In response to this challenge, Zheng-Rong Lu, Ph.D., the M. Frank Rudy and Margaret Domiter Rudy Professor of Biomedical Engineering at Case Western Reserve University, has coauthored a paper recently published in Nature Communications showing that a newly developed type of molecule could be used for highly sensitive magnetic resonance imaging (MRI) to detect and stratify early breast tumors.
Dr. Lu and his colleagues engineered molecules called fullerenes, which are hollow, spherical molecules of carbon. The team embedded gadolinium, a rare earth metal that is easily detected with MR imaging, into the fullerene to create metallofullerenes. They tested these metallofullerenes both in vitro and in a mouse model to determine how well they enhanced the ability of MRI to detect tumors. Metallofullerene particles could not only distinguish cancers more effectively on MRI, but they could also distinguish more aggressive tumor types from less aggressive ones. In addition, they found that metallofullerenes rapidly cleared from the body via the kidneys, ensuring that these agents would pose minimal toxicity risk. If this technology proves effective in humans, it could significantly improve the early detection of breast cancer and, in turn, survival rates.
One possible risk for breast cancer patients is the metastasis of the cancer to other body regions.

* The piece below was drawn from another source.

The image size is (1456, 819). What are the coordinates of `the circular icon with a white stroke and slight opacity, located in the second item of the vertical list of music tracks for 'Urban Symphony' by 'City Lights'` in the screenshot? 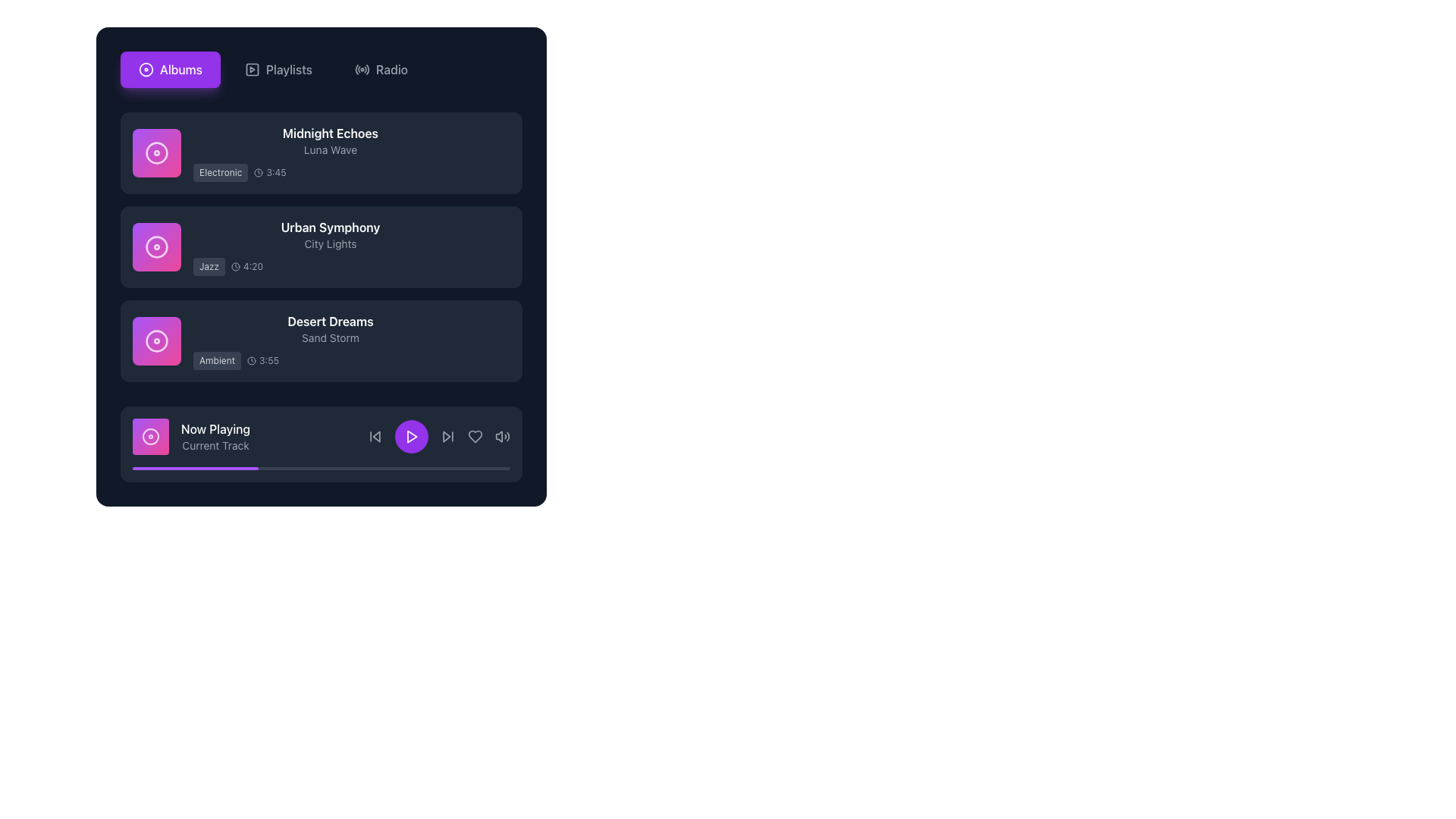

Scientists at Cornell identified a mineral process underlying breast cancer metastasis to bones, reporting their findings in PNAS. Led by Claudia Fischbach-Teschl, Ph.D., associate professor of biomedical engineering at Cornell, the authors investigated how hydroxylapatite — a naturally occurring mineral — participates in metastasis.
Dr. Fischbach-Teschl and her colleagues used X-ray scattering and Raman spectroscopy to examine the nanostructures of hydroxylapatite in the bones of mice with and without breast cancer. They found that bones were more likely to be metastasized by primary breast tumors if the hydroxylapatite crystals in them were less mature. Before the cancer spreads to the bone, the authors found that the cancer “communicates” with these immature crystals, preparing sites in the bone to which the cancer can spread.

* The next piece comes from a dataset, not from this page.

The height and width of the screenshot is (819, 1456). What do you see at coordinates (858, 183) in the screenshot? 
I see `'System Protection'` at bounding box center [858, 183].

With 80% of metastatic breast cancer cases spreading to the bones, the discovery of the Cornell team could contribute enormously to preventing metastasis — not only of breast cancer but also of any cancer with a greater likelihood of spreading to the bones.
A Review of Glucose Monitoring Technology
Our ability to treat diabetes has consistently improved over the years, but the need for patients with the disease to monitor their blood glucose requires either multiple needle pricks or invasive insulin pumps. However, several technologies are in development around the world to make blood glucose monitoring less cumbersome. In a new article published in Bioengineering, engineers in the United Arab Emirates offer a review of the latest technologies, including analytic methods that could streamline decisions on doses of insulin to offset high glucose levels.
People and Places
The University of California, Davis, opened its Molecular Prototyping and BioInnovation Laboratory (MPBIL) in 2014. Since then, the “biomaker lab” has stood as an example of the future of biotechnology education. In collaboration with UCD’s First-Year Seminar Program, the MPBIL has launched a student-designed pilot course that has thus far yielded three seminars. You can read more about UCD’s innovative program at their Web site.

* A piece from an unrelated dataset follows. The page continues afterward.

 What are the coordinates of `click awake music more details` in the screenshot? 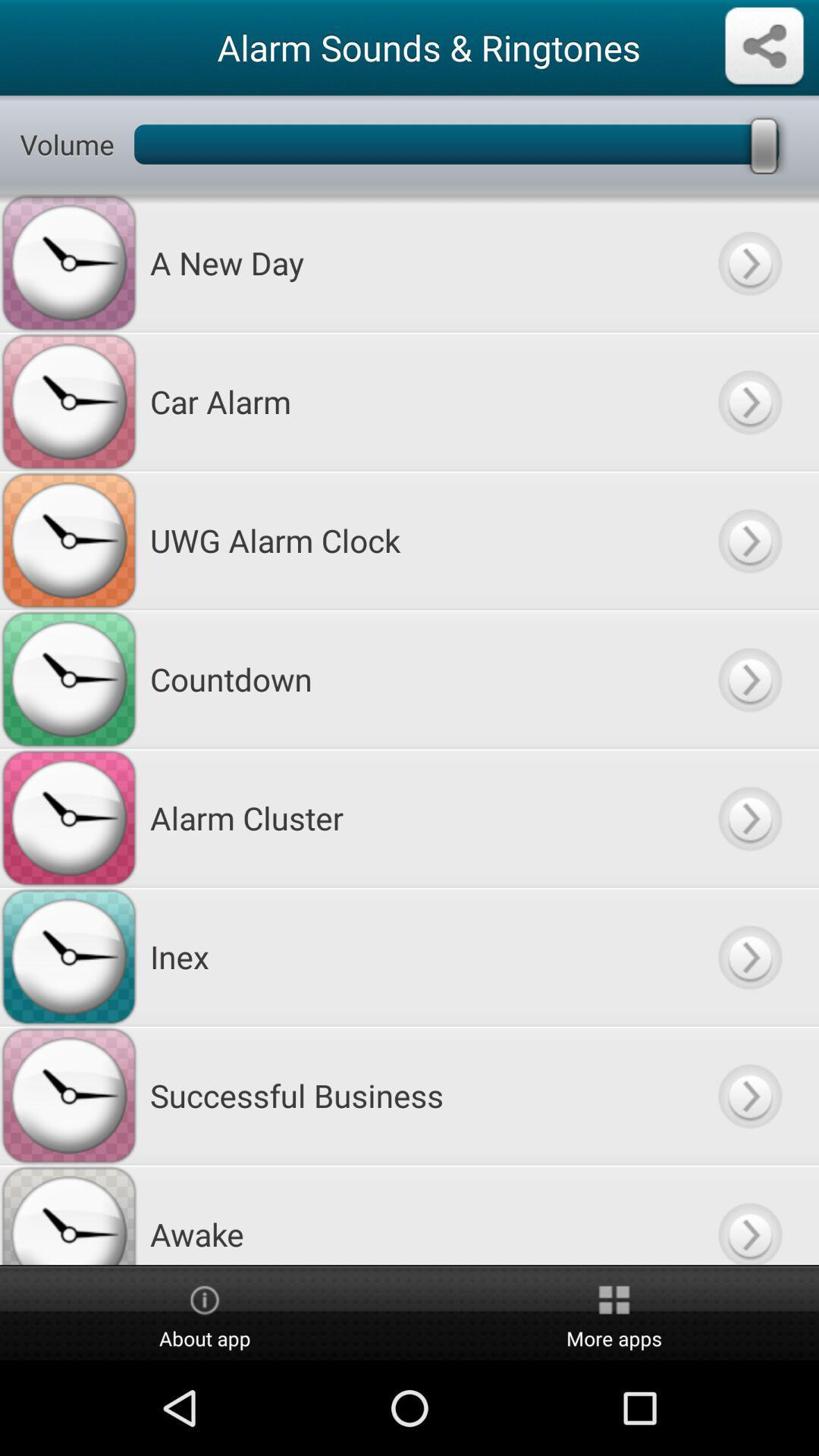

To promote diversity in engineering, the cosmetics company L’Oréal started the L’Oréal USA For Women in Science Program, which awards Changing the Face of STEM mentoring grants. Among this year’s recipients is John Hopkins University’s Sridevi Sarma, Ph.D. Dr. Sarma, who is an associate professor of biomedical engineering, will use her grant in collaboration with the Girls Scouts of Central Maryland to promote physics education for young women. Congratulations to her!